◆ **À faire**:
a: Pouvez-vous traduire en anglais cette phrase de l'article sur le spectacle « Rêves » : « Les textes sont traduits en français, sauf un, qui gardera son mystère pour qui ne parle pas ukrainien. » ?
b: Pouvez-vous recopier, dans l'article sur le spectacle « Rêves », le passage qui va de « Y surgissent, murmurés, joués, des » jusqu'à « gai, très lumineux. » ?

◆ **Texte extrait**:
::::::

Un « Rêves » de cirque et d’humanité
Sur le vaste plateau de La Scala, rampe au sol un lent nuage de fumée blanc chantilly, blanc doux.
Y surgissent, murmurés, joués, des rêves d’enfants, d’ados, d’adultes, de gros chien affectueux, de feu dans la cheminée, de celle qui fera battre ton cœur, d’un métier, d’une maison, d’un amour, rêves de grands repas avec ses enfants et ses petits-enfants qui auront des rêves d’enfants…
En petit groupe serré la jeune troupe – tou.te.s de même vêtu.es de shorts noirs et débardeurs blancs, longues chaussettes blanches, nous entraîne avec le sourire dans une ronde joyeuse où les virtuosités glissent mine de rien. Les acrobaties sont très chorégraphiées, joueuses, gamines, légères, c’est très gai, très lumineux.
Le groupe se disjoindra pour laisser une échappée belle à l’un ou l’une d’entre eux, chacun son tour, chacun son temps, chacun sa confidence. C’est Roman Kahfizov, cofondateur de la troupe du cirque Inshi avec Volodymyr Koshovy et metteur en scène de ce spectacle, qui a écrit les textes qu’on entendra chuchoter par une voix off. Ils sont nés d’échanges qu’il a eu avec les sept interprètes, dont il voulait sonder rêves et peurs à la genèse de la création de ce spectacle. Les textes sont traduits en français, sauf un, qui gardera son mystère pour qui ne parle pas ukrainien. Chaque artiste accompagne le murmure de la voix off d’une interprétation corporelle, d’une langue de gestes, avant de se lancer dans son numéro solo.

::::::

(Entrées enregistrées)

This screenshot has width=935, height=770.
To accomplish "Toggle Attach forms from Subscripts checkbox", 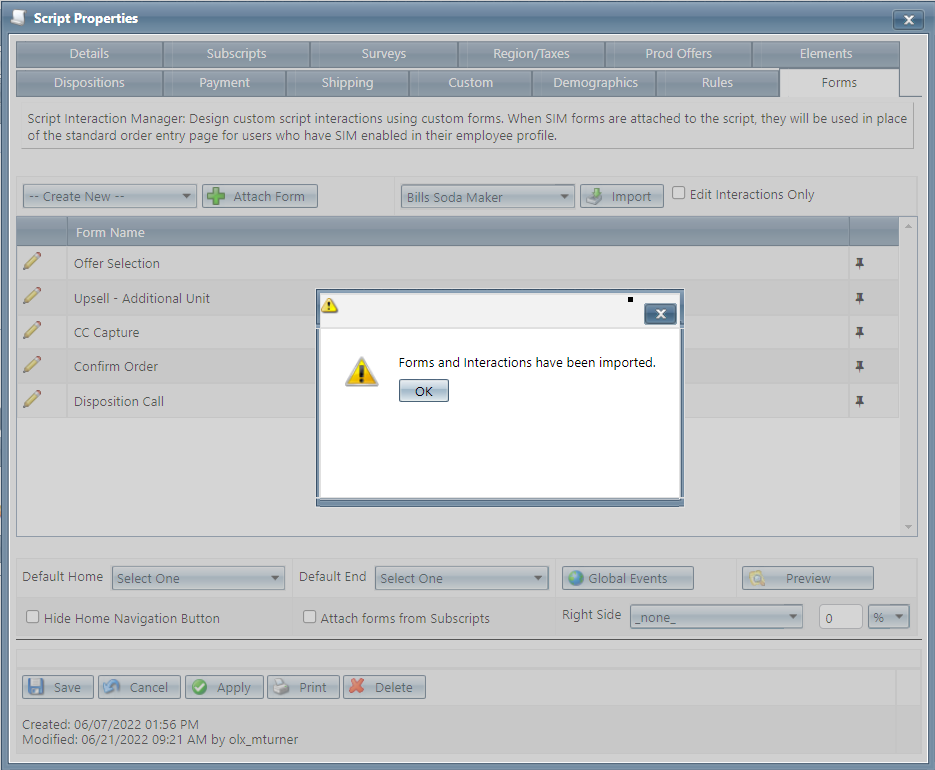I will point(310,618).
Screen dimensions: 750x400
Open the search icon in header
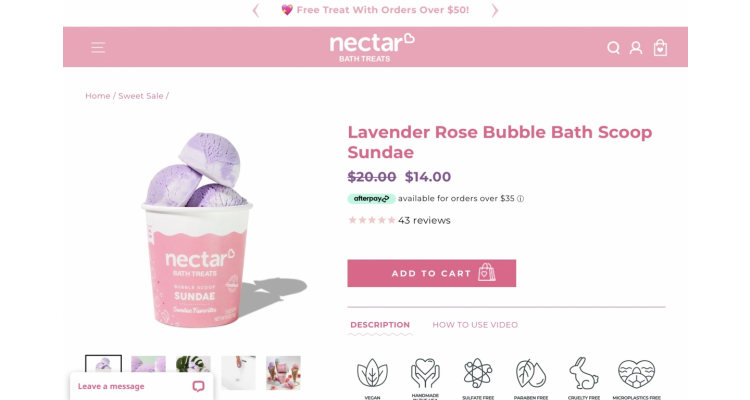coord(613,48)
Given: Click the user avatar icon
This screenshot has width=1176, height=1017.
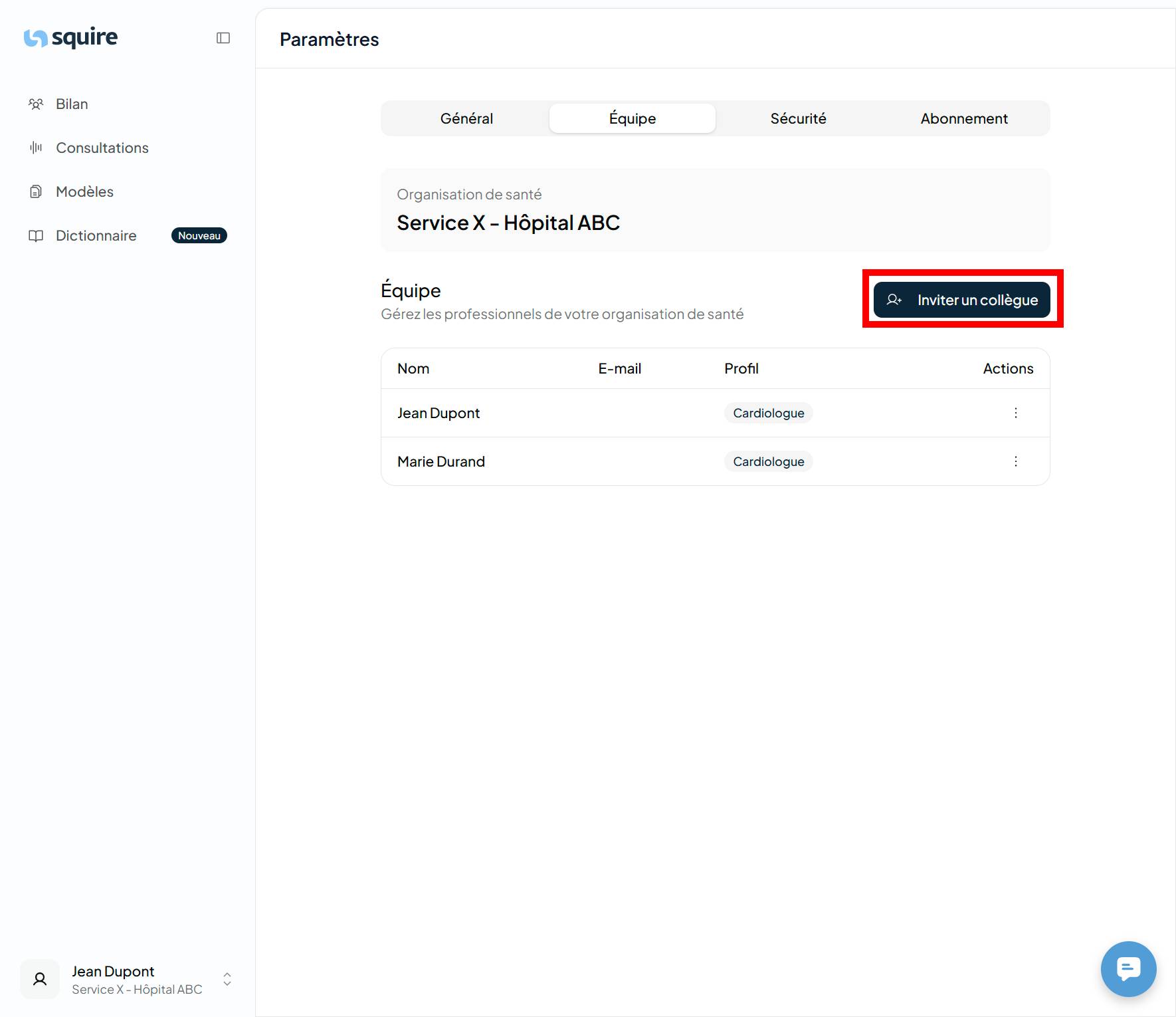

::::::

◆ **Corrigés**:
a: The texts are translated into French, except one, which will keep its mystery for anyone who does not speak Ukrainian.

b:
Y surgissent, murmurés, joués, des rêves d’enfants, d’ados, d’adultes, de gros chien affectueux, de feu dans la cheminée, de celle qui fera battre ton cœur, d’un métier, d’une maison, d’un amour, rêves de grands repas avec ses enfants et ses petits-enfants qui auront des rêves d’enfants…
En petit groupe serré la jeune troupe – tou.te.s de même vêtu.es de shorts noirs et débardeurs blancs, longues chaussettes blanches, nous entraîne avec le sourire dans une ronde joyeuse où les virtuosités glissent mine de rien. Les acrobaties sont très chorégraphiées, joueuses, gamines, légères, c’est très gai, très lumineux.